Some of us have thought about this. We have to face the common objections that we see. We hear that the choosing of the books of the Bible was just arbitrary. We hear for the NT that many Gospels were excluded like the Gospel of Thomas. We see series on the History Channel like “Banned From The Bible.” We also hear today commonly on the internet that all the books of the Bible were chosen at the Council of Nicea in 325.

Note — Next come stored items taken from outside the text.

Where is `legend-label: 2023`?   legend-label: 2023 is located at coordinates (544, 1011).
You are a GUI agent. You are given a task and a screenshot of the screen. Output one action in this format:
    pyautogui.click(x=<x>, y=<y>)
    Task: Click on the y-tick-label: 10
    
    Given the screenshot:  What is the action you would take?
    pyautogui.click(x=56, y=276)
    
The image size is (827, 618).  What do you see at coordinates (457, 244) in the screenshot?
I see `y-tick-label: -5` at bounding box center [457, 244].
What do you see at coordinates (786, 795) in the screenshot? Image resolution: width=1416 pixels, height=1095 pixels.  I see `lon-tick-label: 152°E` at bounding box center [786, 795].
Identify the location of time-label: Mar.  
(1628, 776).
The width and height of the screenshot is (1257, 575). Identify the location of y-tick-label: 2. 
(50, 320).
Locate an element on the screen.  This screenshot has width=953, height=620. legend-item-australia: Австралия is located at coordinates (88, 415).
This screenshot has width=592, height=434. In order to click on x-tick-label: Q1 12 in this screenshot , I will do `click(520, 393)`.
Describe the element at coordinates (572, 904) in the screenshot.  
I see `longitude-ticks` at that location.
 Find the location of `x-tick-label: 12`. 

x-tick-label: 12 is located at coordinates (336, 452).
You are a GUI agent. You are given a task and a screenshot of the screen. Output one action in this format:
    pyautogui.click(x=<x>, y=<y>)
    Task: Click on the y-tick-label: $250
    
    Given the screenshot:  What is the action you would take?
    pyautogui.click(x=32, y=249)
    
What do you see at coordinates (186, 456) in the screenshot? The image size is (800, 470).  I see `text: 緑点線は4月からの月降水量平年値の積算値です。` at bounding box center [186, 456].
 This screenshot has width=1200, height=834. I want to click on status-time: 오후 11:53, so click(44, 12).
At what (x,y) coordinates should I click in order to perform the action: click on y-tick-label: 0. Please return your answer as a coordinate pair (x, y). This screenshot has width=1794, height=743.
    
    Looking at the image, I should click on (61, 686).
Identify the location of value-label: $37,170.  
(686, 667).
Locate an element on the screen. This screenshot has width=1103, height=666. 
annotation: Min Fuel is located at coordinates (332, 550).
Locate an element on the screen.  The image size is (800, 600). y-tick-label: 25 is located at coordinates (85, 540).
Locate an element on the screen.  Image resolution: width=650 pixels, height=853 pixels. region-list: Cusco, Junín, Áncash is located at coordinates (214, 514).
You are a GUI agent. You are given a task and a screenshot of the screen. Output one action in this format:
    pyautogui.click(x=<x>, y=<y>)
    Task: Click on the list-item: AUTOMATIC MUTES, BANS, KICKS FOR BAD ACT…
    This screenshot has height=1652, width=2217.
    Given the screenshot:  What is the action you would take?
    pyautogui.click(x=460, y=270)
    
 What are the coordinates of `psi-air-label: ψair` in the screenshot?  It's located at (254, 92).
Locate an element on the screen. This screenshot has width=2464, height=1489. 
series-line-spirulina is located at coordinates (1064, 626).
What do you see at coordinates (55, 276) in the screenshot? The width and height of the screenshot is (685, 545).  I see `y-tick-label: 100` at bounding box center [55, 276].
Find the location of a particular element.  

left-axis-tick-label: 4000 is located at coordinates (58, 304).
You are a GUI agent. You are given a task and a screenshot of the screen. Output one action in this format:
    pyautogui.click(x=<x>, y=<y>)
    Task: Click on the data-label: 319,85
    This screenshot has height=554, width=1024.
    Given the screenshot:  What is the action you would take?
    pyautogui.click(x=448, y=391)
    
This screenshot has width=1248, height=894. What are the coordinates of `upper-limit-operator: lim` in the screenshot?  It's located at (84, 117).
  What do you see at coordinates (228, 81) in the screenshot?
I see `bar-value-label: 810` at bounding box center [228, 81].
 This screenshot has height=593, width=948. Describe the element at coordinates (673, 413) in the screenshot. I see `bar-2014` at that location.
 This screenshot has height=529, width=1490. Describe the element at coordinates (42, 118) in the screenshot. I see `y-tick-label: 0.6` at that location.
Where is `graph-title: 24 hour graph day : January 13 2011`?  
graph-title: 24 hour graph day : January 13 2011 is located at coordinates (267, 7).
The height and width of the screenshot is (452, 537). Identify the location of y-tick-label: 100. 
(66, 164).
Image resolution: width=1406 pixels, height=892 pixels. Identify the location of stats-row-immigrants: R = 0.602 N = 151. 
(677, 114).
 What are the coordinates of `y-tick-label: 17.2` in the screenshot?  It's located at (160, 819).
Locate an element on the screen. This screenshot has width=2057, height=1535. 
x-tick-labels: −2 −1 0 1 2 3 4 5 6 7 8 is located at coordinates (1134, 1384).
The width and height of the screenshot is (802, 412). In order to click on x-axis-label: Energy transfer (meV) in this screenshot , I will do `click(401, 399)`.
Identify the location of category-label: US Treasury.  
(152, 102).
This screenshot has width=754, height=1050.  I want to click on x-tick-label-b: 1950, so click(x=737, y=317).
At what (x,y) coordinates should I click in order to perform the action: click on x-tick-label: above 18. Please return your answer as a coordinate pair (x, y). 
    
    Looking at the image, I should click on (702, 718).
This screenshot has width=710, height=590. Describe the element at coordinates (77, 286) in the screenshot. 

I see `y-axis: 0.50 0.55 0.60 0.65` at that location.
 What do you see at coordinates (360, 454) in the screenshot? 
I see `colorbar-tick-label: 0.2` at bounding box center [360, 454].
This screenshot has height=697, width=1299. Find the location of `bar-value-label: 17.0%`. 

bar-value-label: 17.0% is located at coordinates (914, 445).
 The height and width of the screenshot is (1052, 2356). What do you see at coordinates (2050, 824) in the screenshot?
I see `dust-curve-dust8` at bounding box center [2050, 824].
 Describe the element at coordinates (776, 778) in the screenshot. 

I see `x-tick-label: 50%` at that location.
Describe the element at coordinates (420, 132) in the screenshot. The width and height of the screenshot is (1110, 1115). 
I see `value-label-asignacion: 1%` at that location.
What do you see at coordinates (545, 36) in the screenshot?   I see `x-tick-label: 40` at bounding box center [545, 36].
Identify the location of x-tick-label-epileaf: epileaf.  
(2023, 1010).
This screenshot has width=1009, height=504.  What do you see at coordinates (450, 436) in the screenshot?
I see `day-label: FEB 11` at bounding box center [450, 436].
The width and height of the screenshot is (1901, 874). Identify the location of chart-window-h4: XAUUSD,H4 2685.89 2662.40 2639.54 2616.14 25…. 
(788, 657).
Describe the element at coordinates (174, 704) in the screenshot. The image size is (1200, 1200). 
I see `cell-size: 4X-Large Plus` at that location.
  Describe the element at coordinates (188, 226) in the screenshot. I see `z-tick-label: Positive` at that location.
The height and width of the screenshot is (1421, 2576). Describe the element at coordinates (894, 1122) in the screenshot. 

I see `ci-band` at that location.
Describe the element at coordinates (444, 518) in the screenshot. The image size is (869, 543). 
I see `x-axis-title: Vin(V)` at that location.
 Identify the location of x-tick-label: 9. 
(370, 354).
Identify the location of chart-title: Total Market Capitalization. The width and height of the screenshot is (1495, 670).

This indicates some have thought about this, but some haven’t thought as much as others. One person who has thought a lot about these issues is Lee McDonald.

Lee McDonald

According to his bio:

 

Dr. Lee Martin McDonald (Ph.D., University of Edinburgh, Scotland) has studied at many institutions including Cambridge University (England), Heidelberg University (Germany), and Harvard University. He is a professor of New Testament studies and president emeritus at Acadia Divinity College and former dean of the Faculty of Theology at Acadia Univeristy in Nova Scotia, Canada. He has taught New Testament Studies at Acadia, Sioux Falls Seminary, Fuller Theological Seminary, was a visiting scholar and professor at Princeton Theological Seminary in 2007 – 2008, and lectured in a variety of graduate institutions in Canada, the USA, Athens in Greece, Budapest, Prague, and elsewhere. He also served for six years as president of the international Institute for Biblical Research (a community of hundreds of Old and New Testament scholars), was a chaplain in the U.S. Army, a pastor for more than twenty years, and has served on boards of directors for three graduate schools of theology. Lee McDonald has written and/or edited more than 31 books and authored more than 100 articles and essays on biblical subjects, as well as on practical issues for the church.

 

Dr. McDonald is a member of the prestigious Studiorum Novi Testamentum Societas, the Society of Biblical Literature and the Institute for Biblical Resarch. He is an American Baptist ordianed minister and has served as a pastor and in leadership positions within the denomination. He regularly focuses on how the Bible came to be and also what biblical scholars are saying about Jesus in various churches as well as academic settings. He also addresses the question of the relevance of the Dead Sea Scrolls and other ancient non-biblical resources for understanding Jesus in his context and various pasages in the New Testment as well as their relevance for canon formation. He is a specialist in the context of early Christianity and the origin of the Bible.

 

 

Dr. McDonald is quite the authority on the canon and not just the New Testament canon! It would be a treat to discuss just that even, but no, you’re going to get two canons for the price of one! We’re going to be talking about the formation of the Old Testament canon as well. Why is it that in both canons we have the books that we have and not the other ones? Is there any controlling conspiracy going on? Are Christians just trying to hide ideas about Jesus that they just don’t like?

In the end, it could realize that the truth is something far greater. It could actually be that we have the very books that God intended us to have and we do have a reliable source of information on the history of the people of God and the life of Jesus the Christ.